A indústria automobilística brasileira encerrou novembro com exportações acumuladas de 369,4 mil veículos, alta de 18,9% em relação às 310,8 mil embarcadas no mesmo período do ano passado. O volume deste ano já supera o registrado nos doze meses de 2014, quando as vendas externas totalizaram 334,2 mil unidades.
Em novembro, isoladamente, as exportações atingiram 36,4 mil veículos, representando crescimento de 40,3% sobre o mesmo mês do ano passado mas queda de 8,4% em relação a outubro. A receita no mês foi de US$ 860,6 milhões e no acumulado dos onze meses chegou a US$ 9,7 bilhões, desempenho 10,1% inferior ao obtido no mesmo período de 2014, US$ 10,8 bilhões.

Os números foram divulgados na sexta-feira, 4, pelo presidente da Anfavea, Luiz Moan, que atribuiu a queda na receita ao mix de produtos exportados este ano. Enquanto as vendas externas de automóveis cresceram no acumulado 19,2%, totalizando 343 mil unidades ante as 288 mil dos onze meses de 2014, as de máquinas agrícolas caíram 25,4%, baixando de 12,9 mil para 9,6 mil.
Moan ressaltou, ainda, que os valores dos embarques foram se reduzindo ao longo do ano – no primeiro quadrimestre, por exemplo, o decréscimo fora de 19%. “Continuamos trabalhando com o governo brasileiro na busca de novos acordos de livre comércio e no fortalecimento dos negócios com os atuais parceiros. Ainda este mês deveremos concluir mais um acordo.”
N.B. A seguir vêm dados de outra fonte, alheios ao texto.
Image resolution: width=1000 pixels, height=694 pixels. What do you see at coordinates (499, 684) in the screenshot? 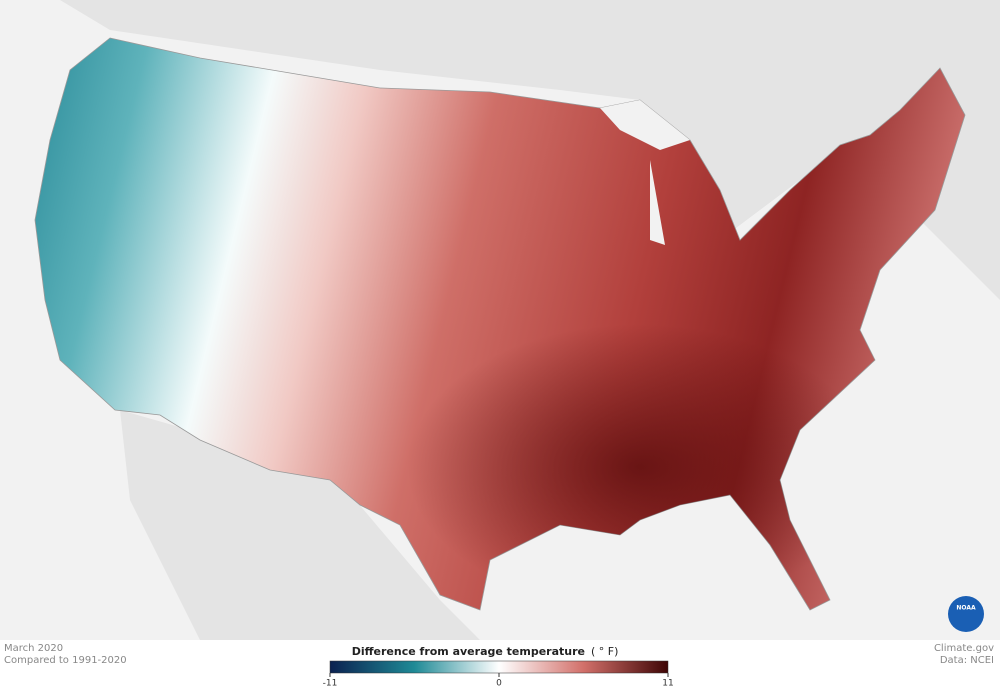
I see `tick-label: 0` at bounding box center [499, 684].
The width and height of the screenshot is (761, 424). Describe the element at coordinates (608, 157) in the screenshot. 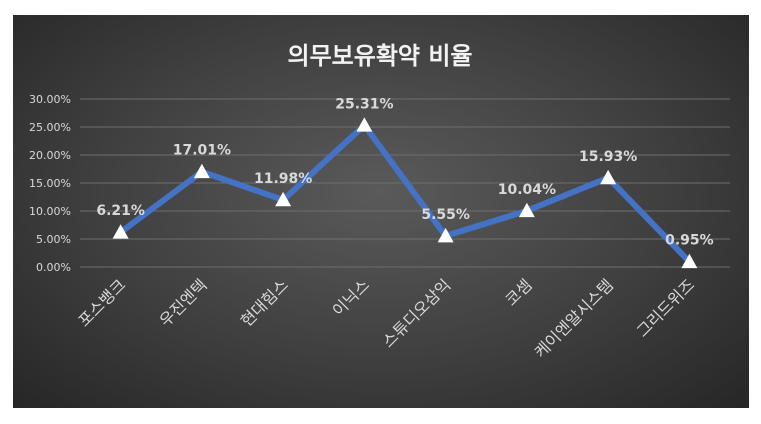

I see `data-label: 15.93%` at that location.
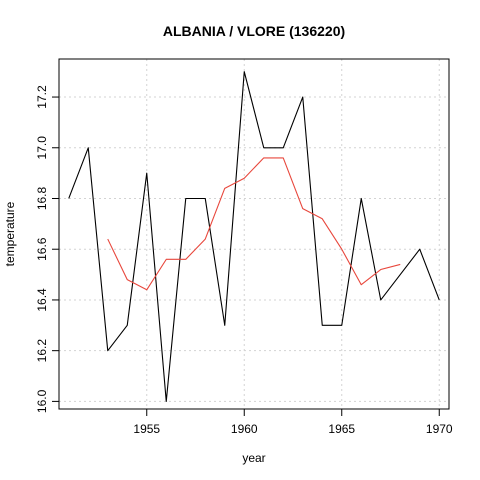 The height and width of the screenshot is (480, 480). Describe the element at coordinates (254, 458) in the screenshot. I see `x-axis-label: year` at that location.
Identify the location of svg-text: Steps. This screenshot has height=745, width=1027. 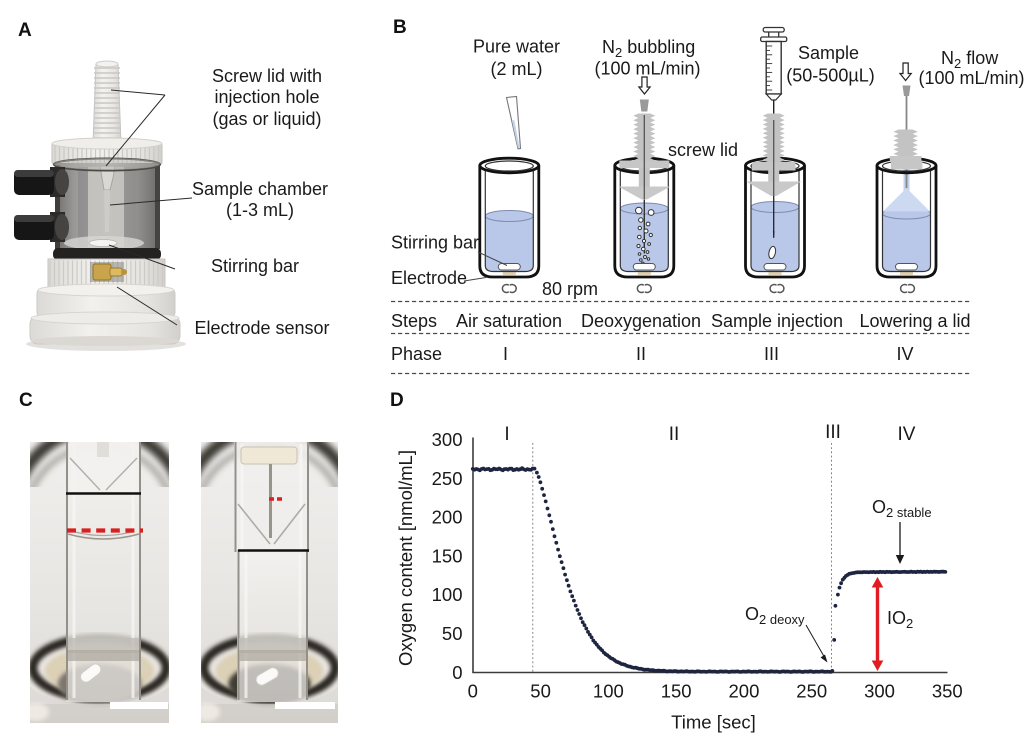
(414, 321).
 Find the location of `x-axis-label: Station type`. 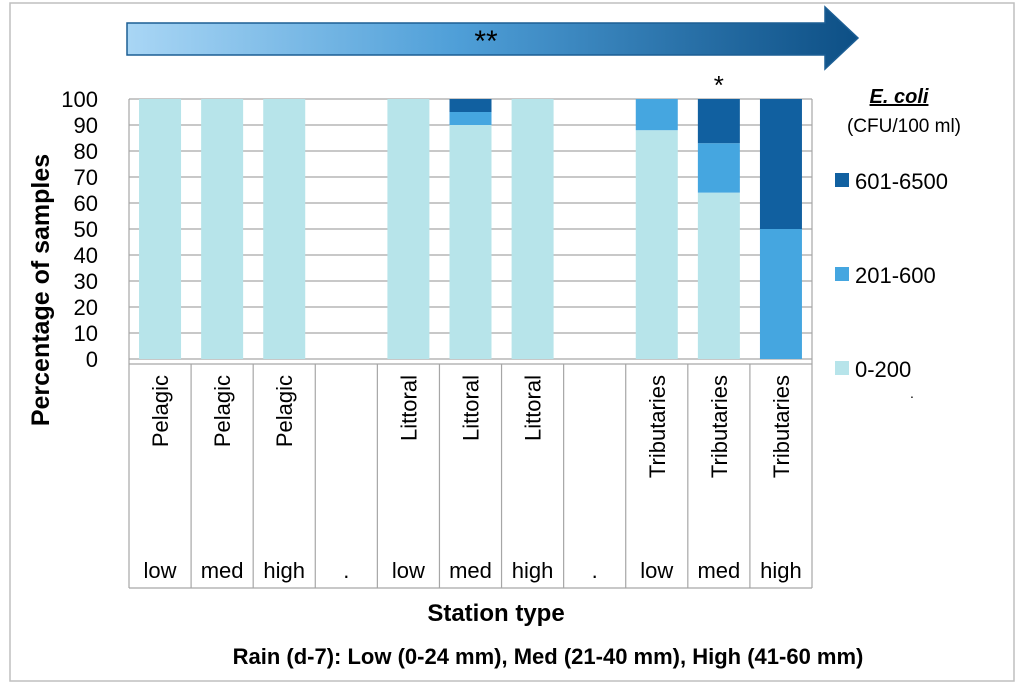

O dirigente mais uma vez revelou índices de crescimentos com alguns países que o Brasil mantém negócios na área. Em automóveis houve alta de 6% nas vendas para a Argentina, de 70% para o México, de 73% para o Peru e 74% para o Chile. As vendas de caminhões para os países africanos cresceram 47% e para o Chile 70%.

Com relação à Argentina o presidente da Anfavea destacou que os primeiros pronunciamentos do presidente eleito, Maurício Macri, sinalizam melhorias nos negócios dos dois países. Macri, inclusive, esteve reunido com a presidente Dilma Rousseff na sexta-feira, 4, em Brasília, DF.
“Há sinais claros de que o novo presidente da Argentina deseja incrementar os negócios bilaterais com o Brasil, o que é positivo para a indústria automotiva dos dois países.”